Exact repetition of every record is required.

··· The input

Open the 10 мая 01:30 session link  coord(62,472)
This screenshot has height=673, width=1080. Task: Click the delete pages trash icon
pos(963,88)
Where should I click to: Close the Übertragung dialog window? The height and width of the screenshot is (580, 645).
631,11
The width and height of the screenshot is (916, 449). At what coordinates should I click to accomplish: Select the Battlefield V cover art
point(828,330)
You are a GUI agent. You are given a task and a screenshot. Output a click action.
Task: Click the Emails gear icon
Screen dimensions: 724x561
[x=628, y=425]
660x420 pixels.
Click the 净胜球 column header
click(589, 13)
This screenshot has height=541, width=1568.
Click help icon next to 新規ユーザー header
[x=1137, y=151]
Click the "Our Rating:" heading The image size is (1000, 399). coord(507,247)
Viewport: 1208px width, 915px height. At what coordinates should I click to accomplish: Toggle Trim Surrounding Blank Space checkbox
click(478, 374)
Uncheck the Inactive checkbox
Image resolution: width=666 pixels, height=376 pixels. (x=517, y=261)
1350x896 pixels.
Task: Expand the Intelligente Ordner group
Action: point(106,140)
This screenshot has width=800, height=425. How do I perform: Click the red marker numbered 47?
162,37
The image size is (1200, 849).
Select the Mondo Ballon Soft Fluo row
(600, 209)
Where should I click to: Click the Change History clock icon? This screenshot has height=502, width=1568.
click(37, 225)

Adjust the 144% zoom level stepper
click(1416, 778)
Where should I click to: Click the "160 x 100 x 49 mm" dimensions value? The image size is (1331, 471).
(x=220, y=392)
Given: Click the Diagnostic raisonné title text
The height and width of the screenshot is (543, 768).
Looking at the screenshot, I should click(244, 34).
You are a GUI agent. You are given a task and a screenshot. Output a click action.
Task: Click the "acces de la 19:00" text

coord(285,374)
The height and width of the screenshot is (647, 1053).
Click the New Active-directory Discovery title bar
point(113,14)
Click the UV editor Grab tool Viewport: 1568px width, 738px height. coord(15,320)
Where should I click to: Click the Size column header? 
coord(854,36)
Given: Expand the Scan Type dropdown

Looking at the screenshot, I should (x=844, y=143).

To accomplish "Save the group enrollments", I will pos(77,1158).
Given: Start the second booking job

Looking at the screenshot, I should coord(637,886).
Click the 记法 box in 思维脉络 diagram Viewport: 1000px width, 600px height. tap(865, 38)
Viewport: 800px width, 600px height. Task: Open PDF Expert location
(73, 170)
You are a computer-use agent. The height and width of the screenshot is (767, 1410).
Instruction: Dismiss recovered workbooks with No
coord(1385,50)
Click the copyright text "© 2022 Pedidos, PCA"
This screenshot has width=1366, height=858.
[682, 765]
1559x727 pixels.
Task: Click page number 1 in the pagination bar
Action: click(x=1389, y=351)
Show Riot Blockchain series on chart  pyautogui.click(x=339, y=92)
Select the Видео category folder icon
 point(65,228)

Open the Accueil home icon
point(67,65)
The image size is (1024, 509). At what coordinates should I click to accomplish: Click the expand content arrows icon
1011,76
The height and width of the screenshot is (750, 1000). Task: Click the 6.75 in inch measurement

······

Answer to the exercise:
Open the 10 мая 01:30 session link  coord(62,472)
This screenshot has height=673, width=1080. Task: Click the delete pages trash icon
pos(963,88)
Where should I click to: Close the Übertragung dialog window? The height and width of the screenshot is (580, 645).
631,11
The width and height of the screenshot is (916, 449). At what coordinates should I click to accomplish: Select the Battlefield V cover art
point(828,330)
You are a GUI agent. You are given a task and a screenshot. Output a click action.
Task: Click the Emails gear icon
Screen dimensions: 724x561
[x=628, y=425]
660x420 pixels.
Click the 净胜球 column header
click(589, 13)
This screenshot has height=541, width=1568.
Click help icon next to 新規ユーザー header
[x=1137, y=151]
Click the "Our Rating:" heading The image size is (1000, 399). coord(507,247)
Viewport: 1208px width, 915px height. At what coordinates should I click to accomplish: Toggle Trim Surrounding Blank Space checkbox
click(478, 374)
Uncheck the Inactive checkbox
Image resolution: width=666 pixels, height=376 pixels. (x=517, y=261)
1350x896 pixels.
Task: Expand the Intelligente Ordner group
Action: point(106,140)
This screenshot has width=800, height=425. How do I perform: Click the red marker numbered 47?
162,37
The image size is (1200, 849).
Select the Mondo Ballon Soft Fluo row
(600, 209)
Where should I click to: Click the Change History clock icon? This screenshot has height=502, width=1568.
click(37, 225)

Adjust the 144% zoom level stepper
click(1416, 778)
Where should I click to: Click the "160 x 100 x 49 mm" dimensions value? The image size is (1331, 471).
(x=220, y=392)
Given: Click the Diagnostic raisonné title text
The height and width of the screenshot is (543, 768).
Looking at the screenshot, I should click(244, 34).
You are a GUI agent. You are given a task and a screenshot. Output a click action.
Task: Click the "acces de la 19:00" text

coord(285,374)
The height and width of the screenshot is (647, 1053).
Click the New Active-directory Discovery title bar
point(113,14)
Click the UV editor Grab tool Viewport: 1568px width, 738px height. coord(15,320)
Where should I click to: Click the Size column header? 
coord(854,36)
Given: Expand the Scan Type dropdown

Looking at the screenshot, I should (x=844, y=143).

To accomplish "Save the group enrollments", I will pos(77,1158).
Given: Start the second booking job

Looking at the screenshot, I should coord(637,886).
Click the 记法 box in 思维脉络 diagram Viewport: 1000px width, 600px height. tap(865, 38)
Viewport: 800px width, 600px height. Task: Open PDF Expert location
(73, 170)
You are a computer-use agent. The height and width of the screenshot is (767, 1410).
Instruction: Dismiss recovered workbooks with No
coord(1385,50)
Click the copyright text "© 2022 Pedidos, PCA"
This screenshot has width=1366, height=858.
[682, 765]
1559x727 pixels.
Task: Click page number 1 in the pagination bar
Action: click(x=1389, y=351)
Show Riot Blockchain series on chart  pyautogui.click(x=339, y=92)
Select the Видео category folder icon
 point(65,228)

Open the Accueil home icon
point(67,65)
The image size is (1024, 509). At what coordinates should I click to accomplish: Click the expand content arrows icon
1011,76
The height and width of the screenshot is (750, 1000). Task: Click the 6.75 in inch measurement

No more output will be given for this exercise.